-------- RECORDS SHOWN --------
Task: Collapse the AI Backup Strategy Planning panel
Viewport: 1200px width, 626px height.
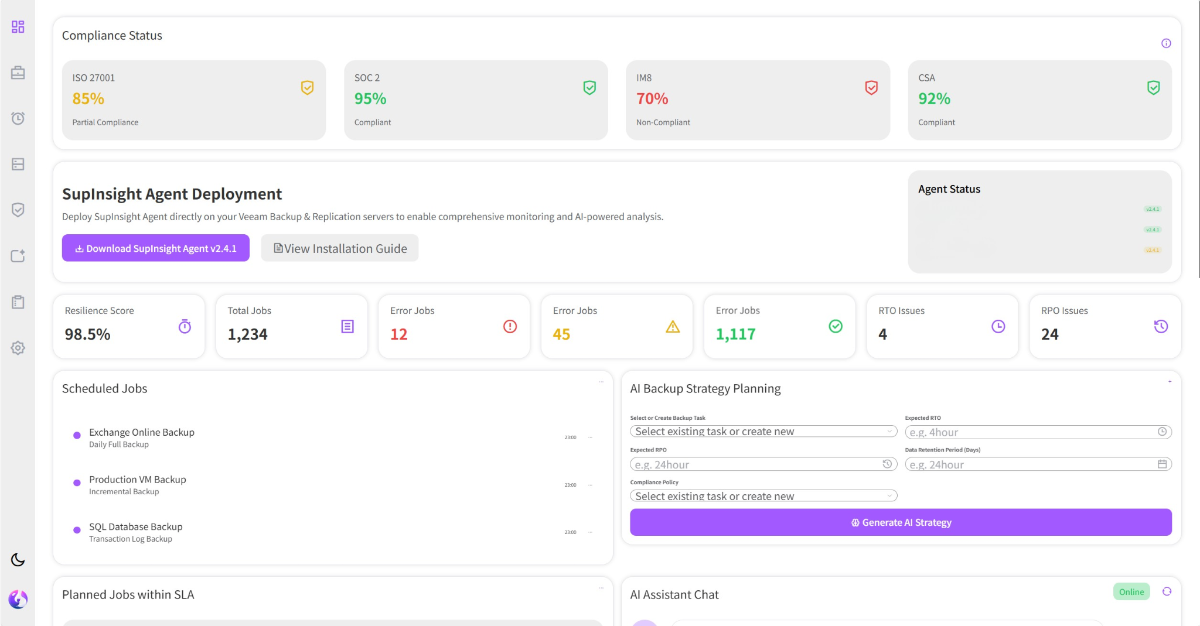Action: click(x=1168, y=381)
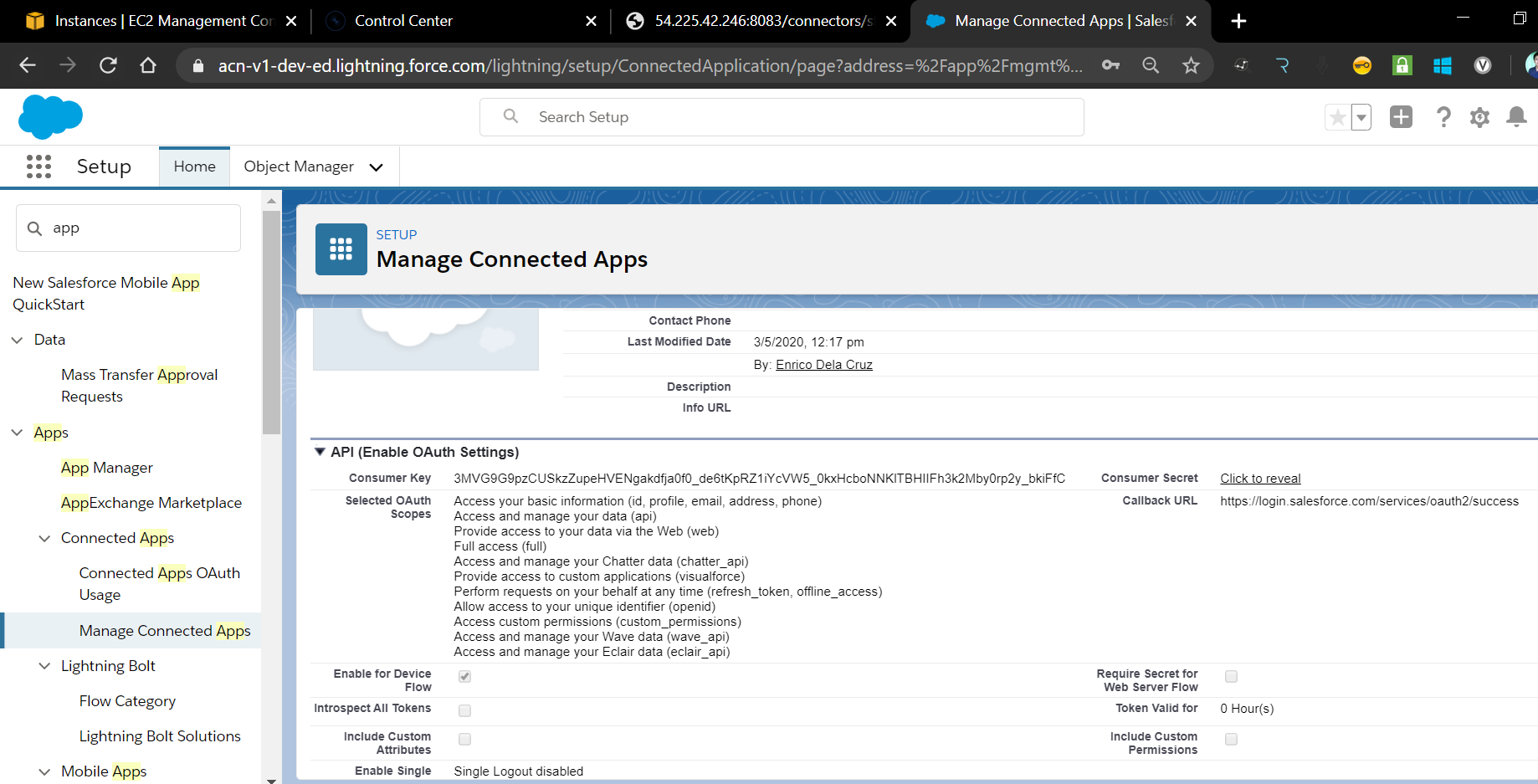
Task: Click the Favorites star icon
Action: point(1337,117)
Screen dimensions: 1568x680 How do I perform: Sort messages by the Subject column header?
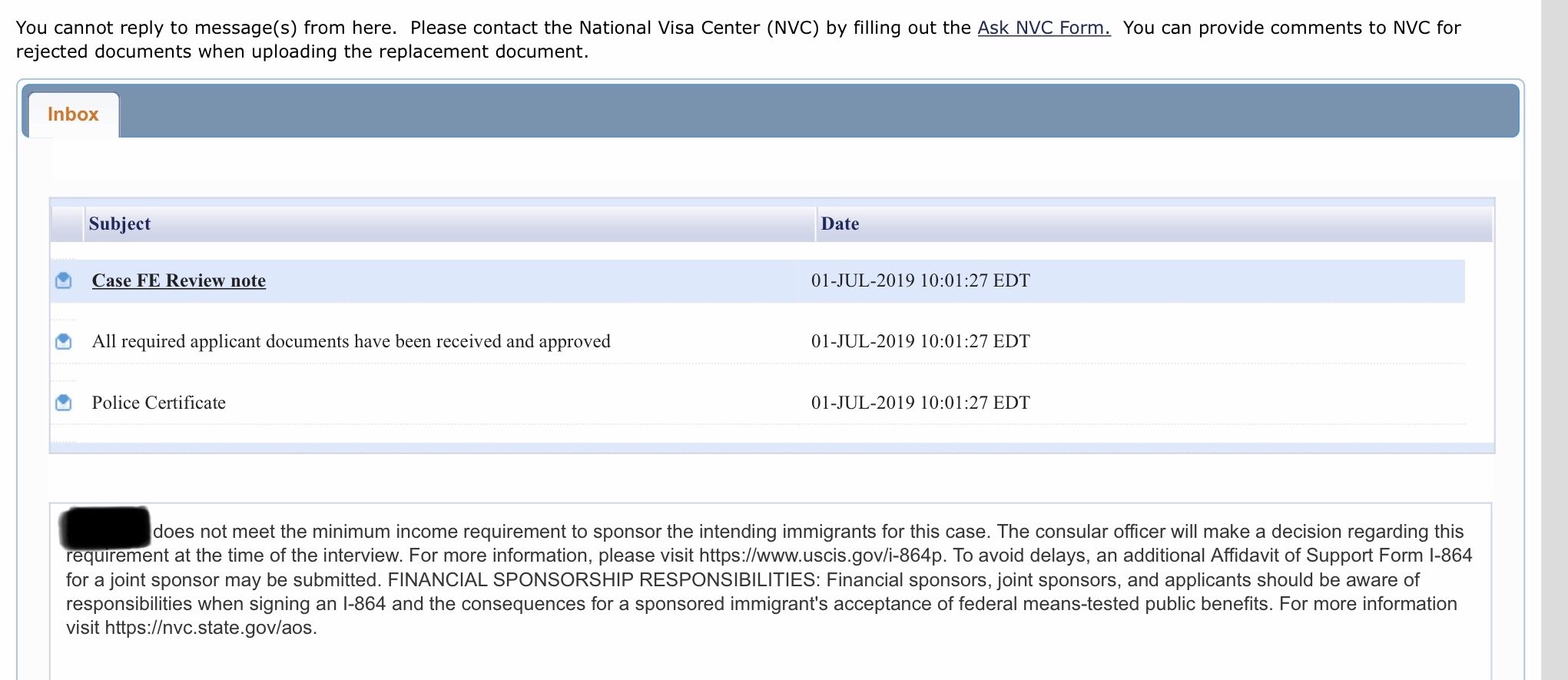pyautogui.click(x=120, y=224)
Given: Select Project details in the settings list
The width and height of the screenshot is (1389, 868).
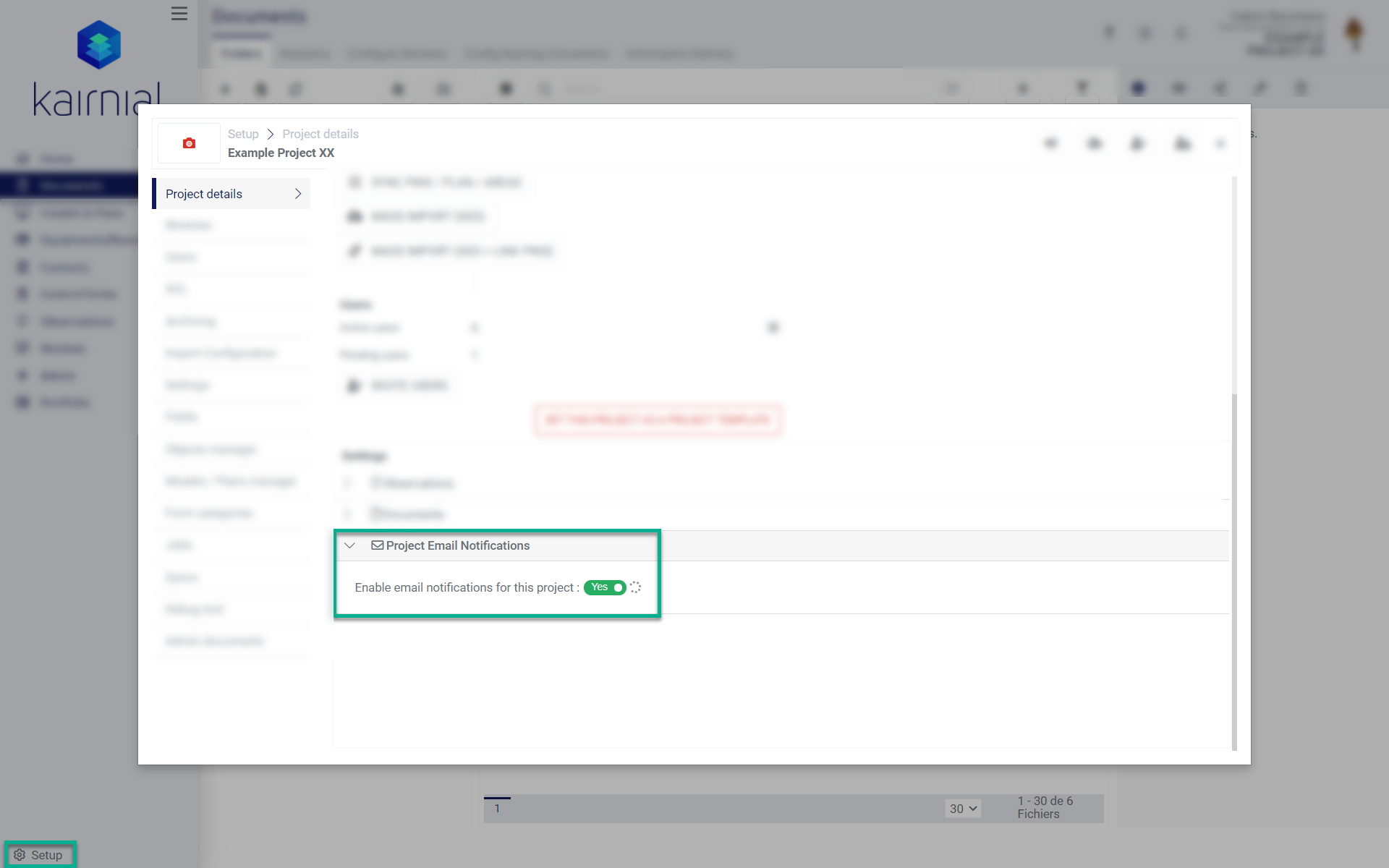Looking at the screenshot, I should pyautogui.click(x=203, y=193).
--------
**WHAT YOU ARE ASKED TO DO:** Change "Viewport" to "Window" throughout the data above and write it out again with everything else as it was, omitting the pictures.

**REPLY TO THE EXERCISE:**
Task: Collapse the AI Backup Strategy Planning panel
Window: 1200px width, 626px height.
Action: click(x=1168, y=381)
Task: Click the Favorites star icon
Action: point(1337,117)
Screen dimensions: 1568x680 How do I perform: Sort messages by the Subject column header?
pyautogui.click(x=120, y=224)
Given: Select Project details in the settings list
The width and height of the screenshot is (1389, 868).
Looking at the screenshot, I should pyautogui.click(x=203, y=193).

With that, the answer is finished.